Quando arrivò al piano dove era locato l’ex ufficio della McGrannit ingoiò un sussulto e serrò la presa sulla bacchetta. La pesante porta di noce dell’ufficio era spalancata.
Si avvicinò di soppiatto, ascoltando i suoni che provenivano all’interno. C’era qualcuno.

Mise le spalle al muro della porta e poi con un movimento fluido - non pensava di ricordare così bene l’addestramento auror - spianò la bacchetta di fronte a sé.
Se ne trovò un’altra davanti e il viso pallido e spaventato…
Di James.
James!” Abbassò la bacchetta. Il ragazzo non fece lo stesso. Tale era l’adrenalina che lo guardava con gli occhi sgranati dalla paura e il respiro affrettato. “James, fermo, sono io!”
Il ragazzo sussultò di colpo, facendo un passo indietro. “Teddy…” Articolò.

Dietro di lui, un corpo a terra.
La Prynn, morta e accanto Albus, appoggiato ad una delle scansie, che lo guardava con sguardo gemello di paura e confusione.
“Ragazzi, cosa diavolo ci fate qui? Cosa… che è successo?”
Al aprì la bocca per rispondere ma non ne uscì alcun suono. Scosse la testa un paio di volte.

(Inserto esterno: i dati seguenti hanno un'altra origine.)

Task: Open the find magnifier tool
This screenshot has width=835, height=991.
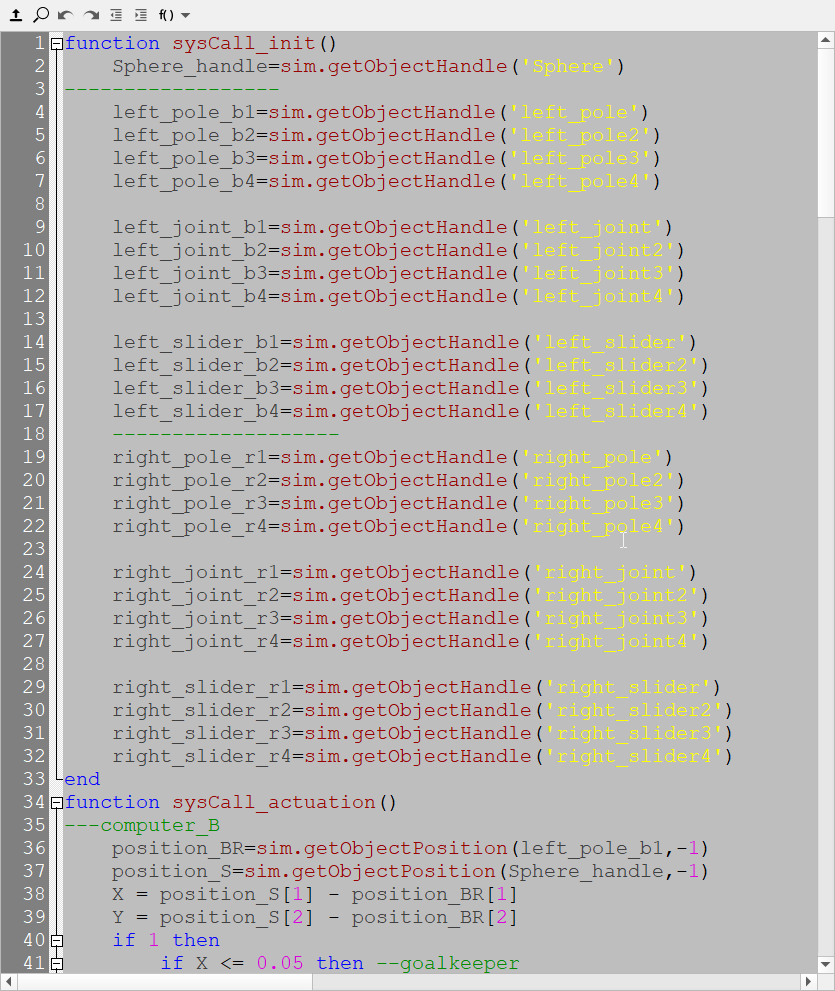Action: tap(40, 15)
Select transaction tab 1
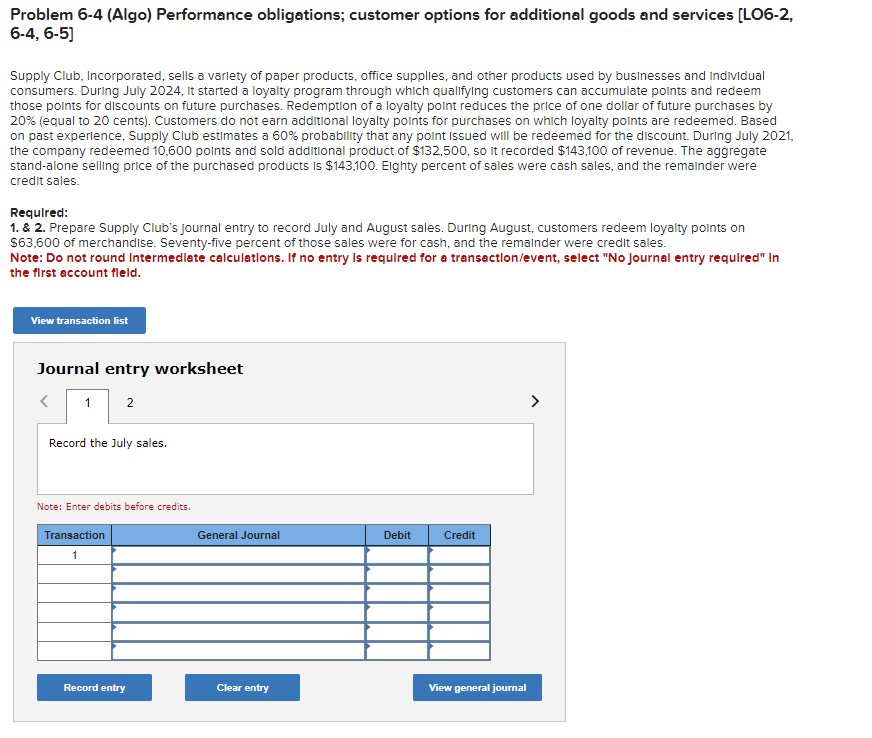This screenshot has height=738, width=872. tap(86, 402)
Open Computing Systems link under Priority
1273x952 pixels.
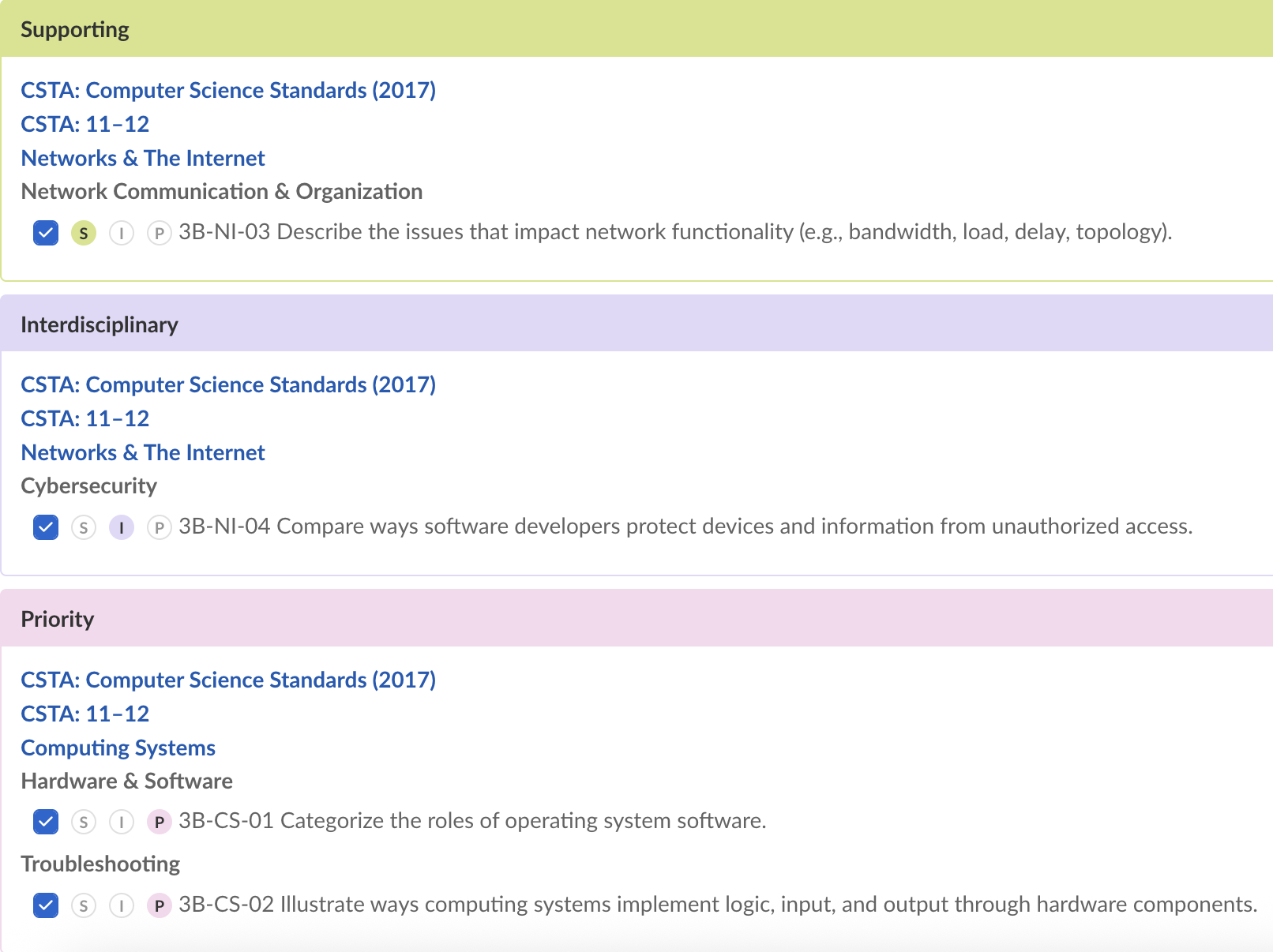point(118,748)
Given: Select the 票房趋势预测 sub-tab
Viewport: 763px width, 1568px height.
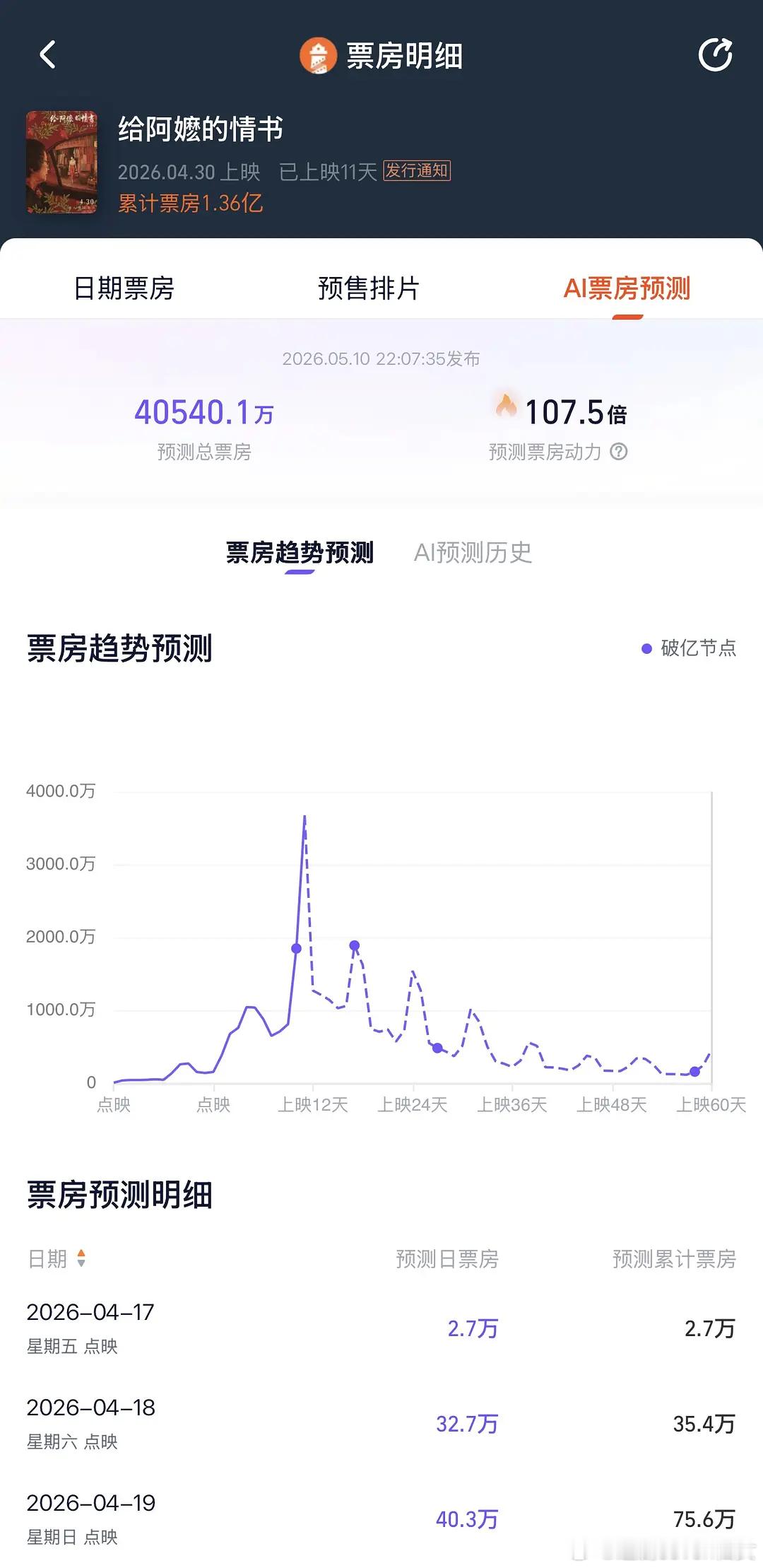Looking at the screenshot, I should coord(300,553).
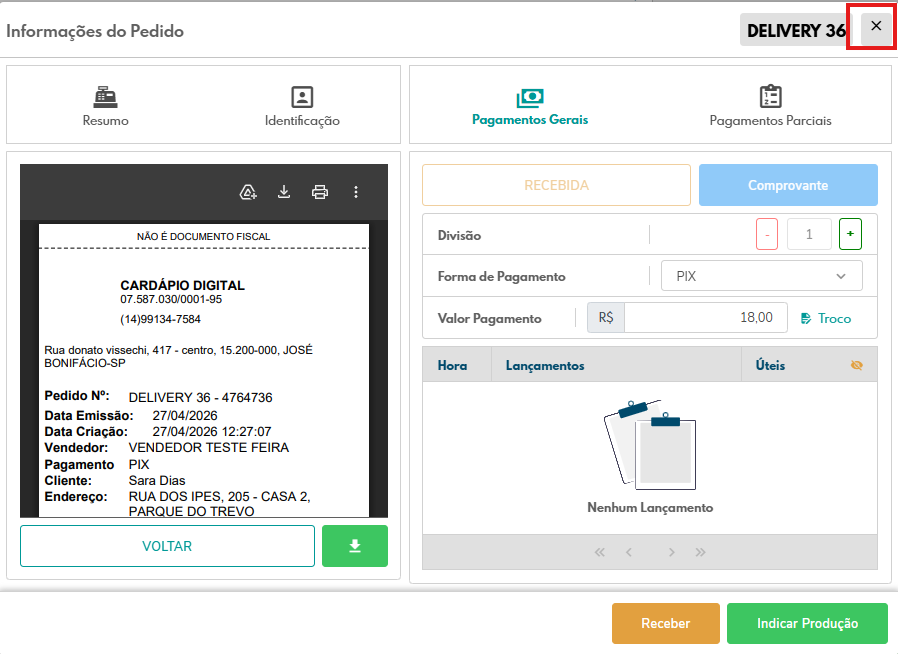Click the add to Drive icon

click(249, 192)
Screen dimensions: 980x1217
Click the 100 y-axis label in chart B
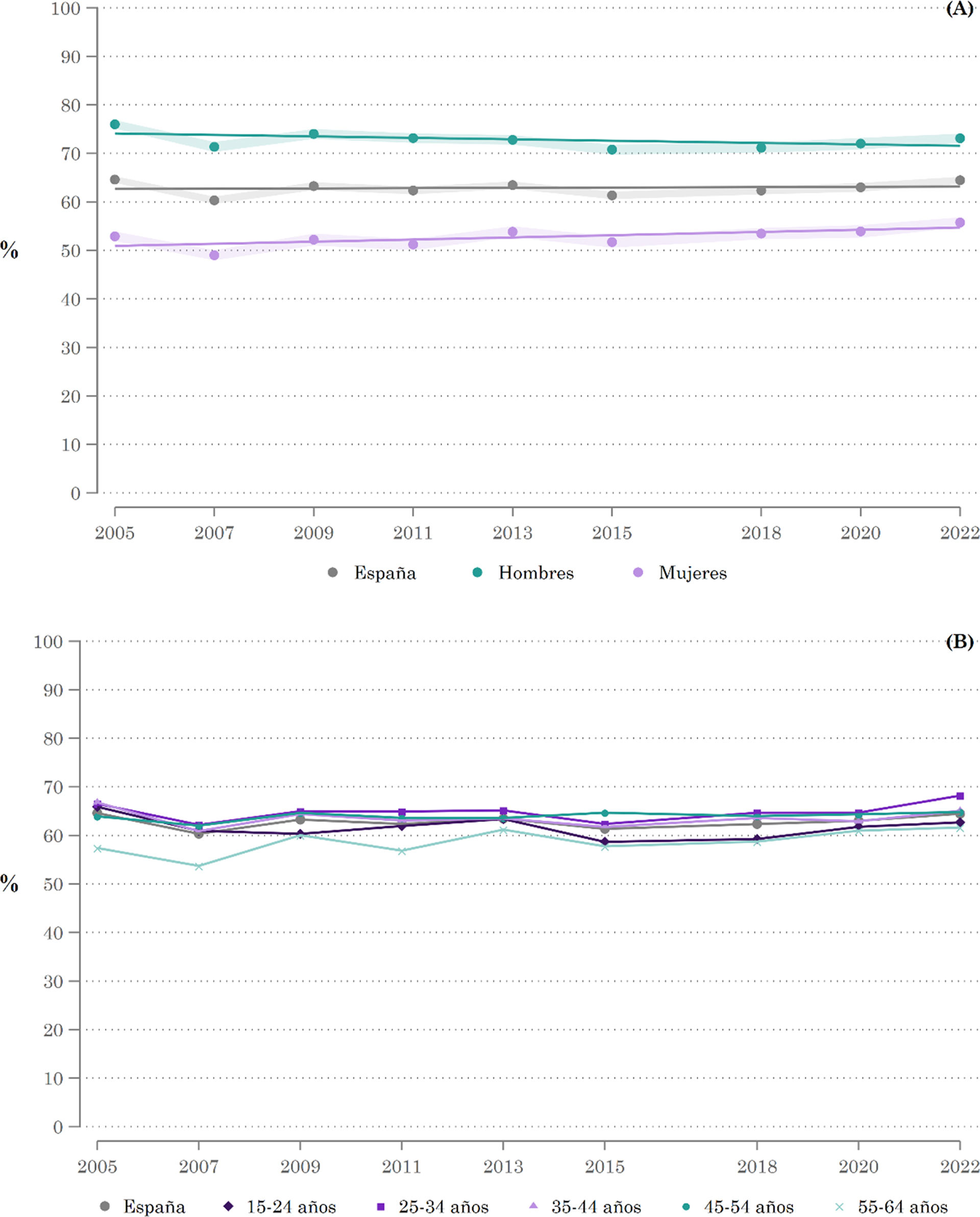point(48,642)
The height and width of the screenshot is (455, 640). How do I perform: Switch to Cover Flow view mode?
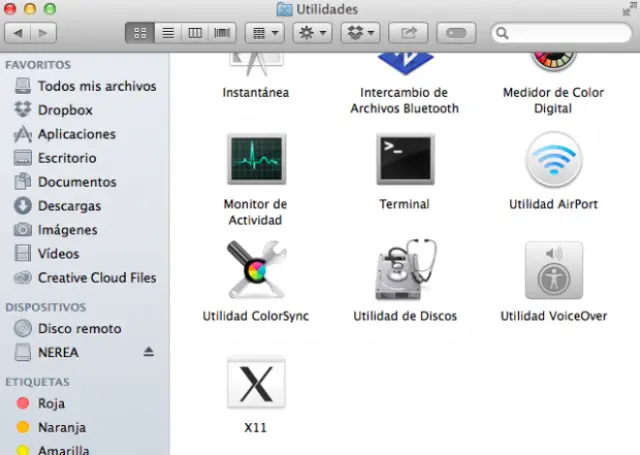222,33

“L’abbiamo trovata così.” Rispose per lui James, abbassando il braccio. “L’abbiamo trovata così e…”
Rumori sopra e alle spalle di Teddy lo avvertirono che i fantasmi avevano fatto il loro lavoro. Il castello si era svegliato.

“Dovete andarvene. Subito.” Decise in fretta. “Non dovreste essere qui…”
“La bacchetta…” Mormorò Al, guardando il cadavere della donna. “Tom…” Singhiozzò, senza lacrime.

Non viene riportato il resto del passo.